Reading Values That Contain Delimiters within a Quoted String

You can also use the DSD option in an INFILE statement to read values that contain delimiters within a quoted string. As shown in the following PROC PRINT output, the INPUT statement correctly interprets the commas within the values for Salary, does not interpret them as delimiters, and removes the quotation marks from the character strings before the value is stored.
data work.finance2; 
   filename find 'c:datafindat2';
   infile find dsd; 
   length SSN $ 11 Name $ 9; 
   input ssn name Salary : comma. Date : date9.; 
run; 
proc print data=work.finance2; 
   format date date9.; 
run;
Figure 18.15 Raw Data File Findat2
Raw data that shows commas within the values for Salary.
Figure 18.16 Output Created with PROC PRINT
Output that shows the table created by PROC PRINT.

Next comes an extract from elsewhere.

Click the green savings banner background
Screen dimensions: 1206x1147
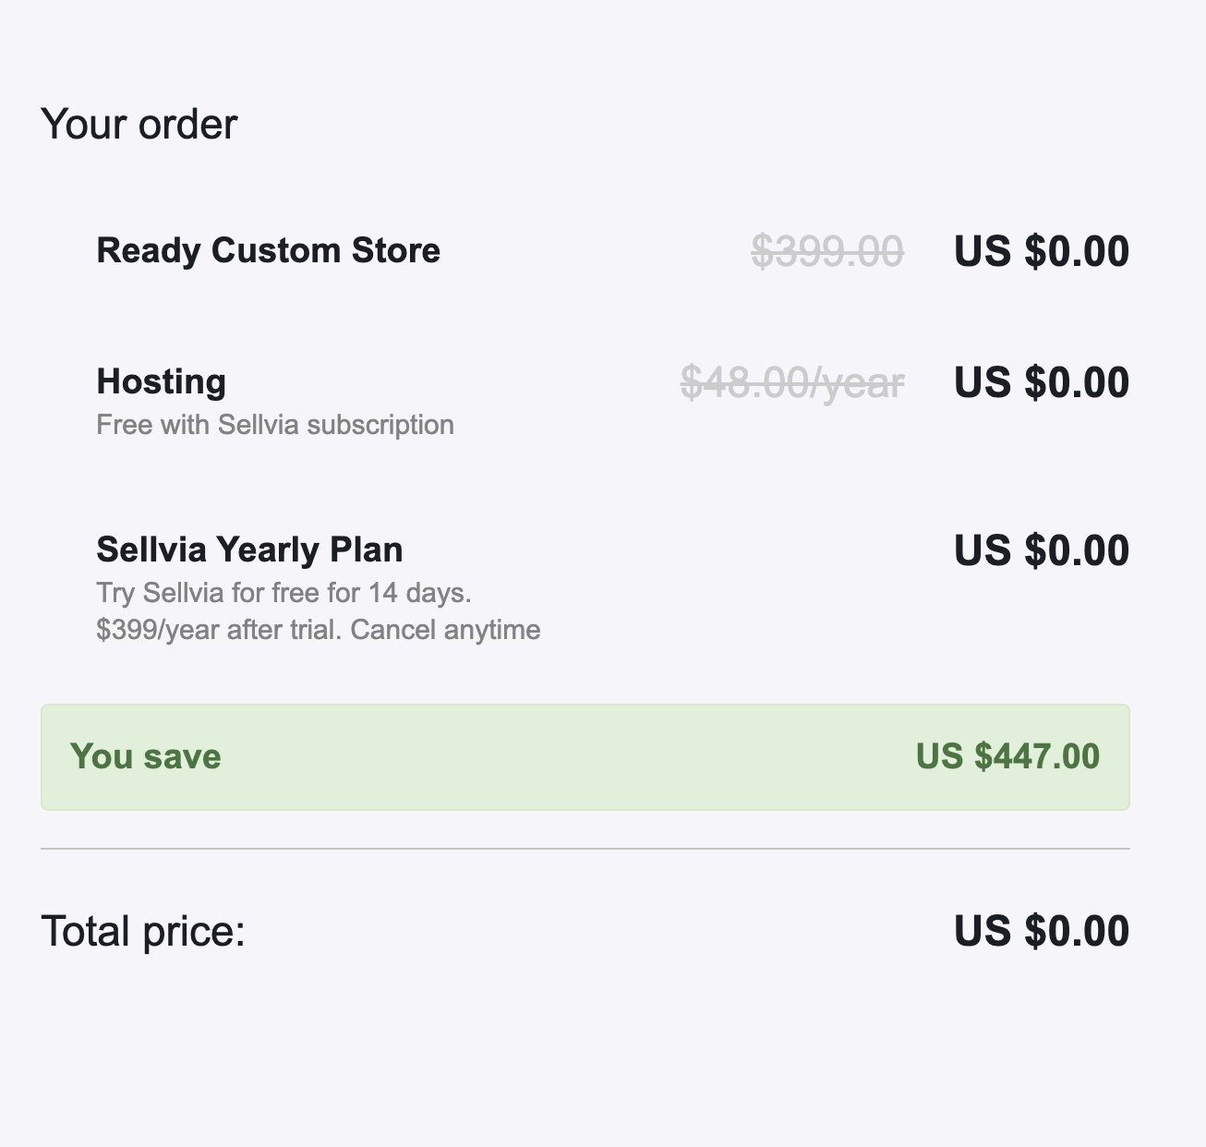pos(585,757)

Reading Missing Values at the End of a Record

Suppose that the third person who is represented in the raw data file below did not answer the questions about how many department store credit cards she has and about how often she uses them.
Figure 18.17 Raw Data File with Missing Values at the End of a Record
Raw data file that contains missing values at the end of a record.
The missing values occur at the end of the record. Therefore, you can use the MISSOVER option in the INFILE statement to assign the missing values to variables with missing data at the end of a record. The MISSOVER option prevents SAS from reading the next record if, when you are using list input, it does not find values in the current line for all the INPUT statement variables. At the end of the current record, values that are expected, but not found, are set to missing.
For the raw data file shown above, the MISSOVER option prevents the fields in the fourth record from being read as values for Deptcard and FreqDept in the third observation. Note that values for Deptcard and FreqDept are set to missing.
data sasuser.creditsurvey; 
   infile creditcr missover; 
   input Gender $ Age Bankcard FreqBank
         Deptcard FreqDept; 
run; 
proc print data=sasuser.creditsurvey; 
run;
Figure 18.18 Output Showing Missing Values
Output that shows missing values
Note: The MISSOVER option works only for missing values that occur at the end of the record.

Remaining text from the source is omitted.